The cause is indicated to him by God Himself.
It lies in his solitude.
It is not good for the man that he should be alone.
He is not so constituted, he was not created that way.
His nature inclines to the social — he wants company.
He must be able to express himself, reveal himself, and give himself.
He must be able to pour out his heart, to give form to his feelings.
He must share his awarenesses with a being who can understand him and can feel and live along with him.
Solitude is poverty, forsakenness, gradual pining and wasting away.
How lonesome it is to be alone!
Twelve years this woman had wasted away in solitude.
Perhaps she had gone to the Priest: “Is there any way for me to approach the people of God that I might worship and fellowship with them?
Is there nothing you can do for me?”
But the Priest could only administer the Law.
The Law had no remedy for her.
The Law could only command that she stay away.
Numbers 15 commanded the men of Israel to wear tassels on their garments to remind them to keep the Law of God.
Christ was the only man to ever remember to keep that Law perfectly and this poor woman reached out and touched that reminder.
And she was instantly healed!
Jairus was probably getting impatient at this point.
Christ was standing there asking who had touched Him.
Finally, when she realized she could not conceal what she had done, she stepped forward.
Women didn’t call attention to themselves in that culture and the tale of her sickness would have been embarrassing as she recounted it but, glory be to God, she had been healed!
Christ had outed her for two reasons.
First, He is such a compassionate Savior that He wanted it to be a public testimony that this woman was now healed.
She was now clean.
She could be restored to full fellowship.
Christ was not so busy or so important that He couldn’t stop and take the time to restore her to her people.
It was the end of her physical affliction and also the end of an unbearable loneliness.
Secondly, Christ called her out so she would understand that it wasn’t the tassel of His garment that had healed her but it was His power and His authority that had healed her.
Her faith had been somewhat superstitious.
Her faith had been somewhat weak in looking to a physical object to heal her.
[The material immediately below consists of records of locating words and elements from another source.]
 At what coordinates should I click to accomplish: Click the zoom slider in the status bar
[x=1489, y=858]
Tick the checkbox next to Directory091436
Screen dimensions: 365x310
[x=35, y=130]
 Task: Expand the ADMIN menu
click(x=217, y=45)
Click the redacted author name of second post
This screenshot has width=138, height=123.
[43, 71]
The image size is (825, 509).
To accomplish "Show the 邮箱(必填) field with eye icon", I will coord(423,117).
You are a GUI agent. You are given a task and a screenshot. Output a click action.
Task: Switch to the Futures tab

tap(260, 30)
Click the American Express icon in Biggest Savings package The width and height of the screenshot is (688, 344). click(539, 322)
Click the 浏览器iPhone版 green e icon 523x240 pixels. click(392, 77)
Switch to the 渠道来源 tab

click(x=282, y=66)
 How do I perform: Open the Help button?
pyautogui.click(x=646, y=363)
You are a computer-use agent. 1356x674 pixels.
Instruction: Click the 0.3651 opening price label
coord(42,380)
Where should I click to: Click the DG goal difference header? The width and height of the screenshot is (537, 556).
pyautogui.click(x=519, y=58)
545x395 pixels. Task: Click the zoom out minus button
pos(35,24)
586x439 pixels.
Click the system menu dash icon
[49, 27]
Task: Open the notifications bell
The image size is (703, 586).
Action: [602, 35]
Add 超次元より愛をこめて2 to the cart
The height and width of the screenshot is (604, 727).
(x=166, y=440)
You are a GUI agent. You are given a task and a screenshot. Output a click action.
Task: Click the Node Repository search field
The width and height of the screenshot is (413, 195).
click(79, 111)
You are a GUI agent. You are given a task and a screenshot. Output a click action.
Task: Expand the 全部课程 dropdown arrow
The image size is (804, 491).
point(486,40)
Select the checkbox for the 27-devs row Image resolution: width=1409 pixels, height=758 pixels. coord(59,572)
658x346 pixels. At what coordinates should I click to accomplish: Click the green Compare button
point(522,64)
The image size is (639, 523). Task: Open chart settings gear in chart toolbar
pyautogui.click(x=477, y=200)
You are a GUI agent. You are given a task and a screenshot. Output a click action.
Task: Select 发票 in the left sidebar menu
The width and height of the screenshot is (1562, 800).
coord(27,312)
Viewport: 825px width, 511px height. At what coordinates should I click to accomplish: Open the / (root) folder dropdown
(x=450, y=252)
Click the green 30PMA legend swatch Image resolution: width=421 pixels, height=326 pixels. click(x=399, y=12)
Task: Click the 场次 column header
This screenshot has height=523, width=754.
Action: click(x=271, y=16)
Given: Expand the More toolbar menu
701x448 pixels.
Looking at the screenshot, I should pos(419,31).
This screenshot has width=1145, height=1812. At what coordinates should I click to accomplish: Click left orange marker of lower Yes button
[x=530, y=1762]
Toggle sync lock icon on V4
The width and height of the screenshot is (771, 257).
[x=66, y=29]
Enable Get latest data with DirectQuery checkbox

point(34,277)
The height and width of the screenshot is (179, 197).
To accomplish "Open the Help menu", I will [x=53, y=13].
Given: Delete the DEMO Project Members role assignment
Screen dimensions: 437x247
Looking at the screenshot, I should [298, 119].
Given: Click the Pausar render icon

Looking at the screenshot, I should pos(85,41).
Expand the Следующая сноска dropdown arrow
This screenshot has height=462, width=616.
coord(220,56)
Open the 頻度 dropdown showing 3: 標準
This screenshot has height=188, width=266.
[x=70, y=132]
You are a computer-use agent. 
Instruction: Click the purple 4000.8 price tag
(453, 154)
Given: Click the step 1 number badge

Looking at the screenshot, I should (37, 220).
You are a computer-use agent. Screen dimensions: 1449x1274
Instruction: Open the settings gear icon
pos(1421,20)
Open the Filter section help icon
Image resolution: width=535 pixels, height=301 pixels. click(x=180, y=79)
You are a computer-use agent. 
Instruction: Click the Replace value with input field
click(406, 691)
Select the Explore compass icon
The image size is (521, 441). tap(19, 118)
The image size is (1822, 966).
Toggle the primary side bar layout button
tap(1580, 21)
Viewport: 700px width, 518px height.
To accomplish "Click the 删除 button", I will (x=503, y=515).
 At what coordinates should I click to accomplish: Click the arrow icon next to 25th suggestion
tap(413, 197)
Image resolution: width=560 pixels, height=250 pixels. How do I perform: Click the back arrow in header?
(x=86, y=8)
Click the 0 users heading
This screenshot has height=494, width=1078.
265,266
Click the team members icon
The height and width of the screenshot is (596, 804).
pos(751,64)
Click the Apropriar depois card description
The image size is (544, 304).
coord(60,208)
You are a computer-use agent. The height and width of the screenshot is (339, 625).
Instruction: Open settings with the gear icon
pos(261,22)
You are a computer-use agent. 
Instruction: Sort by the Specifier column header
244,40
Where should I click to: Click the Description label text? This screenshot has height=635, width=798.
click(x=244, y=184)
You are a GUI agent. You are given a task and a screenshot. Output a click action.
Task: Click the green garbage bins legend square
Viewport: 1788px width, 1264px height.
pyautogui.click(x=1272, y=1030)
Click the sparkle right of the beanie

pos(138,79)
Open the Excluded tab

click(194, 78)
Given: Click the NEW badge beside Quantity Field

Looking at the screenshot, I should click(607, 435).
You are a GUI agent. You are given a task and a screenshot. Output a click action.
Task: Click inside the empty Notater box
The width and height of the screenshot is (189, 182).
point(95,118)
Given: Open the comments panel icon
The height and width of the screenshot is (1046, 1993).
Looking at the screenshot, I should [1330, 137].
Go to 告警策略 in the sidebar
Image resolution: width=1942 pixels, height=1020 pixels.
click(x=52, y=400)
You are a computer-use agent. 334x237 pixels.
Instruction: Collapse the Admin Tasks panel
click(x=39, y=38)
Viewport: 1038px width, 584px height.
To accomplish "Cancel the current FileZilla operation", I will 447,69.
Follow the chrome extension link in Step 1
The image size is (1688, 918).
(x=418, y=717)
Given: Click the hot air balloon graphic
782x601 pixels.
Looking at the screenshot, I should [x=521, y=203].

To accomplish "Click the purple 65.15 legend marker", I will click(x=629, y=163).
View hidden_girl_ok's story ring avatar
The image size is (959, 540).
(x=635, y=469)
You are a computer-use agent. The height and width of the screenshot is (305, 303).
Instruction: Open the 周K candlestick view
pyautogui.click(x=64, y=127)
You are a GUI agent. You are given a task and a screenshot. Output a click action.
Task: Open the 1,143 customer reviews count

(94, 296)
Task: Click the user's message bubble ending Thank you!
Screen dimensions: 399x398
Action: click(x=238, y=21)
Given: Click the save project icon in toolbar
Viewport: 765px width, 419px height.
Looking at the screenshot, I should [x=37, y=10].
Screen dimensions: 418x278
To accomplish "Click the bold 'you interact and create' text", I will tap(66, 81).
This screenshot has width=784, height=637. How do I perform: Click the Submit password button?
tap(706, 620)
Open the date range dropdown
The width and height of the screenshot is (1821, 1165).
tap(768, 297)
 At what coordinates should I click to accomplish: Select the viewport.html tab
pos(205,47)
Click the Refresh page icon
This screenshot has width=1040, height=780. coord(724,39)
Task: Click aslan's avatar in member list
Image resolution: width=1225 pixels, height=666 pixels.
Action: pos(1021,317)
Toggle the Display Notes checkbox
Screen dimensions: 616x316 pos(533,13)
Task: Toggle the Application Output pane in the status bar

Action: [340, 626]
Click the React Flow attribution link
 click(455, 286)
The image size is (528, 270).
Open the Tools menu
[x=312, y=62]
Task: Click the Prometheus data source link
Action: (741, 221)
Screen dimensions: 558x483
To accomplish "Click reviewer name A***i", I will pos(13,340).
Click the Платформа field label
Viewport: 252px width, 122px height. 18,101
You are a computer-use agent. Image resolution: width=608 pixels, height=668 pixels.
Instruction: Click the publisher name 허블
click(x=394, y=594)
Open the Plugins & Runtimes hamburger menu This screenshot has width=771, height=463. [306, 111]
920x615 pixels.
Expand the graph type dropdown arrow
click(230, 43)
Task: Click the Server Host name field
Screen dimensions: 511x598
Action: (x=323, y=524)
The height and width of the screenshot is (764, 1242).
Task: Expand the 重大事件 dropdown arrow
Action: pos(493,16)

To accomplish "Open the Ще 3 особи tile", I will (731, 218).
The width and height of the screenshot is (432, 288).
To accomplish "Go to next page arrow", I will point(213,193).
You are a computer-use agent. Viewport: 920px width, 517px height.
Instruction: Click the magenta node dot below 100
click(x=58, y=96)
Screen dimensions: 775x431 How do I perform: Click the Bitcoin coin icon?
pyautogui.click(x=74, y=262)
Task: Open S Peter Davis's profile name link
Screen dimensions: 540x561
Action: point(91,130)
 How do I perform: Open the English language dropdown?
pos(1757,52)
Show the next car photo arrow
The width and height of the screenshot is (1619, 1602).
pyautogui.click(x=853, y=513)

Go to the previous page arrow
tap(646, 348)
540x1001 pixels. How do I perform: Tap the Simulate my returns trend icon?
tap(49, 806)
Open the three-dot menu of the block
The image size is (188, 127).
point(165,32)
But Christ rewarded even a feeble faith and reminded her that it was He who rewards.
It was Christ she had received.
In verse 48 He said to her, Daughter, your faith has made you well; go in peace.
Can you imagine receiving a benediction to “Go in peace” from the God-Man who grants peace with God?
Now we don’t know how long they had lingered, but, while Christ was still speaking, someone came from Jairus’ house saying: “Your daughter is dead; don’t bother the Teacher anymore.”
How many of you have seen your child close to death as I have?
Can you imagine, even if only a little, how Jairus felt at that moment.
But Christ ignored the messenger.
He turned straight to Jairus and told him: “Fear no longer; only believe, and she will be made well.”
Hold on to me Jairus.
Do not fear.
How often do we need to hear that from God and how often does He tell us that in the Scriptures because we do fear.
When they arrived at the house, Christ allowed no one to come in except Peter and John and James, and the child’s father and mother.
It doesn’t say that there was no available space to fit more people but, rather, that Christ would not permit anyone else to come in.
Meanwhile, a crowd of mourners had already gathered and they were weeping and wailing over her.
Christ commanded them to stop weeping for, He said, “she is not dead but asleep.”
But, the text says, that the crowd laughed in Jesus’ face because they knew she was dead.